Another example is to focus on adding more—such as increasing your water intake, eating more fruit, vegetables, whole grains, lean protein, and dairy. You don't have to eliminate any of your favorite foods; simply focus on adding more nutrient-dense ingredients at each meal.

Instead of self-talk that focuses on what you "shouldn't" have, the main objective of your eating choices is to increase your consumption of foods (and water!) that make you feel more energized, vibrant, and excited about meals.

Ditch the Labels

Similarly, ditching the labels that you and society at large may have put on ingredients ,such as "good" or "bad," can relieve anxiety associated with making new choices regarding food.

Knowing that all foods are acceptable in moderation and that if you are craving a piece of chocolate cake, for example, you can enjoy it without guilt as part of an overall nutritious diet, helps create more balance in your approach to healthy eating.

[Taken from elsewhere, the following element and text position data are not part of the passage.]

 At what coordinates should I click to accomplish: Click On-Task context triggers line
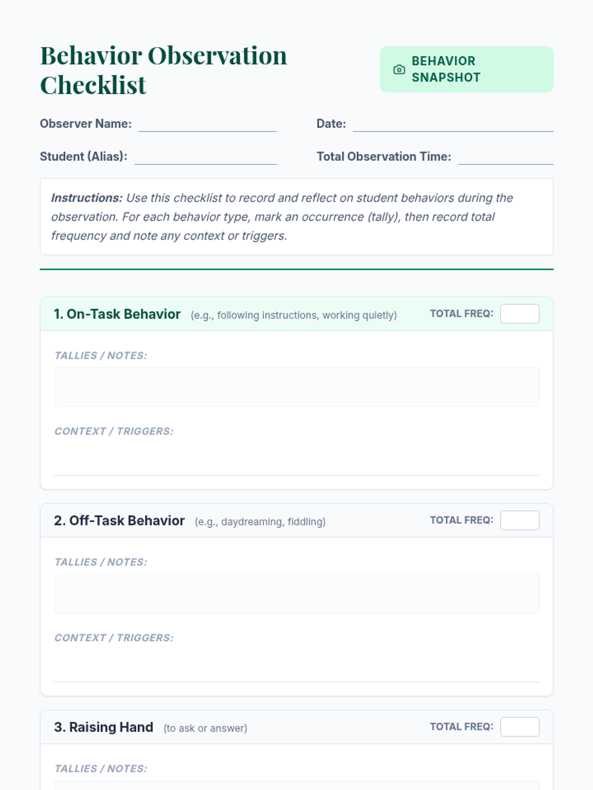[297, 460]
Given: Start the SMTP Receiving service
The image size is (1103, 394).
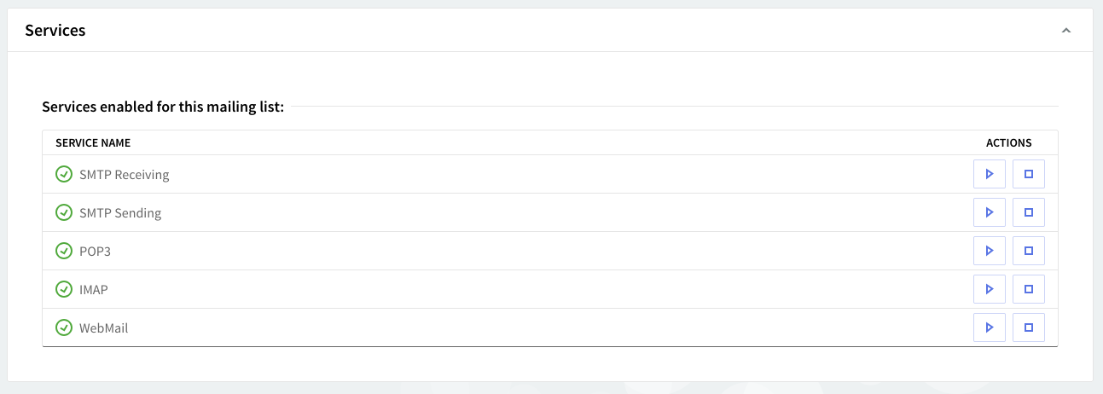Looking at the screenshot, I should click(989, 174).
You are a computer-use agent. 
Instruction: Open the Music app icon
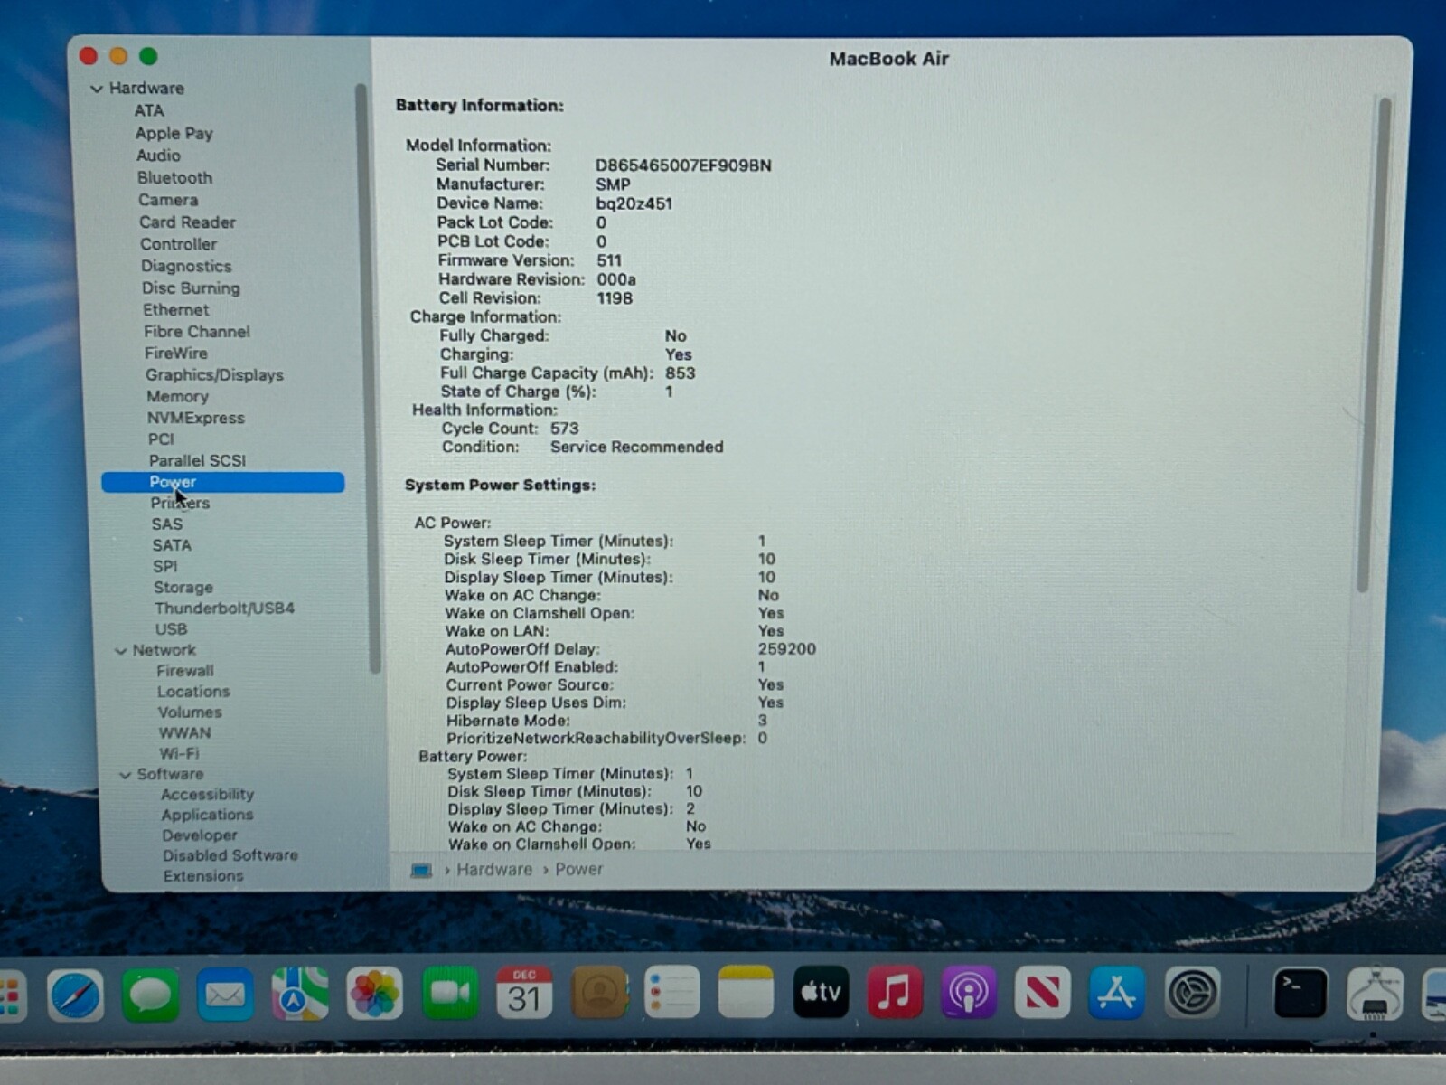pos(894,992)
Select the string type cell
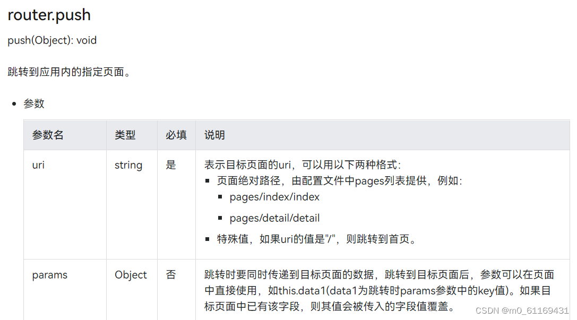 pos(128,165)
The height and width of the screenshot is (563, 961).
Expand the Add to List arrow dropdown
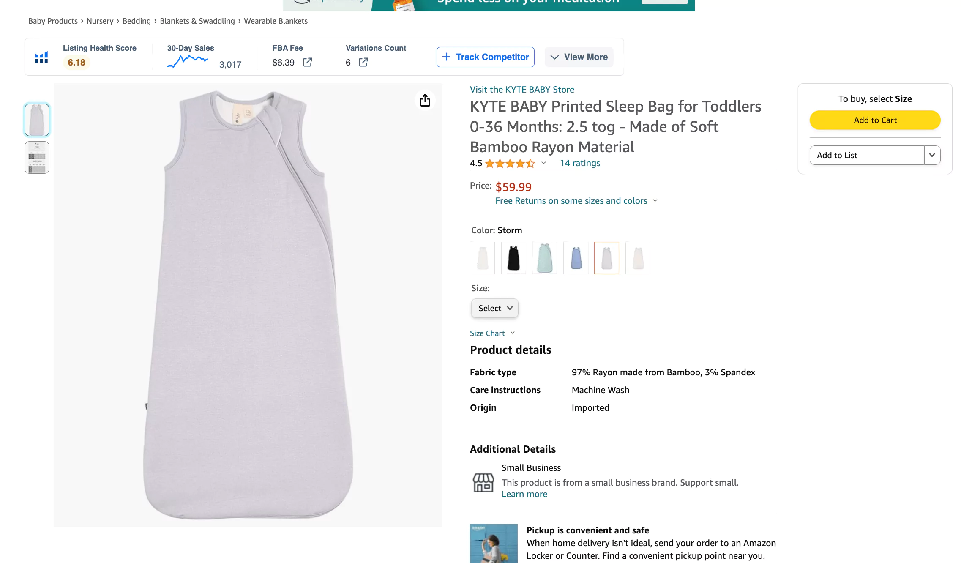[x=932, y=155]
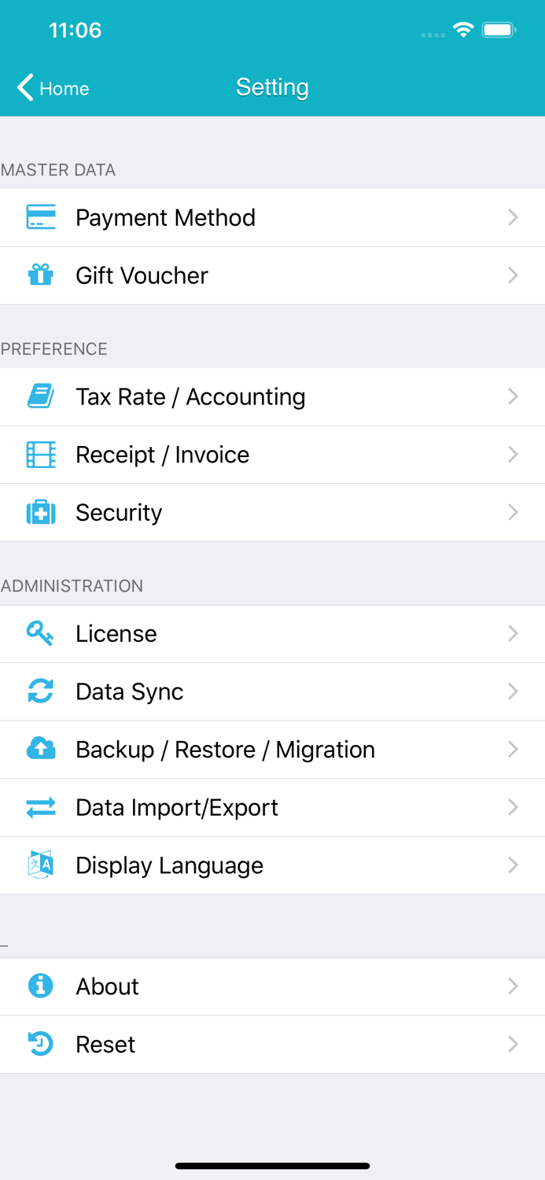Open the Data Sync detail screen via chevron
Screen dimensions: 545x1180
coord(513,691)
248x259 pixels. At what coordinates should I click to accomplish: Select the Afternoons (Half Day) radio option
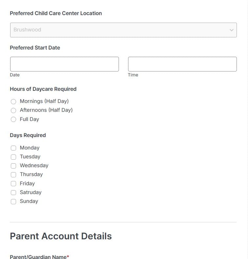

Labeling food as good or bad is an inherent part of diet culture—the pervasive belief that food is transactional and can be earned with strict eating behaviors or exercise.

Labeling food as good or bad often extends to labeling yourself as good or bad depending on whether or not you resisted the foods deemed off-limits. This way of viewing food and yourself is unhealthy and can lead to more significant food and body image issues.

Food is cultural, social, and pleasurable. Avoid a mindset that makes you believe you have to restrict foods you love in order to be considered healthy. There's room for all foods in a healthy diet.

Fuel Up on Nutrients

Choosing to create eating habits that make you feel good doesn't have to be complicated. Fad diets and restrictive eating patterns are not necessary! Instead, focus on getting enough nutrients so you can feel your best. Nutrients include:

Macronutrients are carbs, proteins, and fats and are the overarching building blocks of all foods. Each is necessary for fueling your body, repairing structures, regulating and producing hormones, transporting and absorbing micronutrients, and more.

Micronutrients are vitamins and minerals which each play a role in your body. Phytonutrients are chemical compounds that provide a wide range of health benefits to your body and are obtained by eating plenty of plant-based foods. These compounds include flavonoids, phytochemicals, flavones, isoflavones, catechins, and anthocyanidins.

Set Yourself Up for Sucess

Part of setting yourself up for success includes planning ahead and changing your environment to reflect your goals. With any lifestyle change, the more you can do ahead of time to help yourself be successful, the better.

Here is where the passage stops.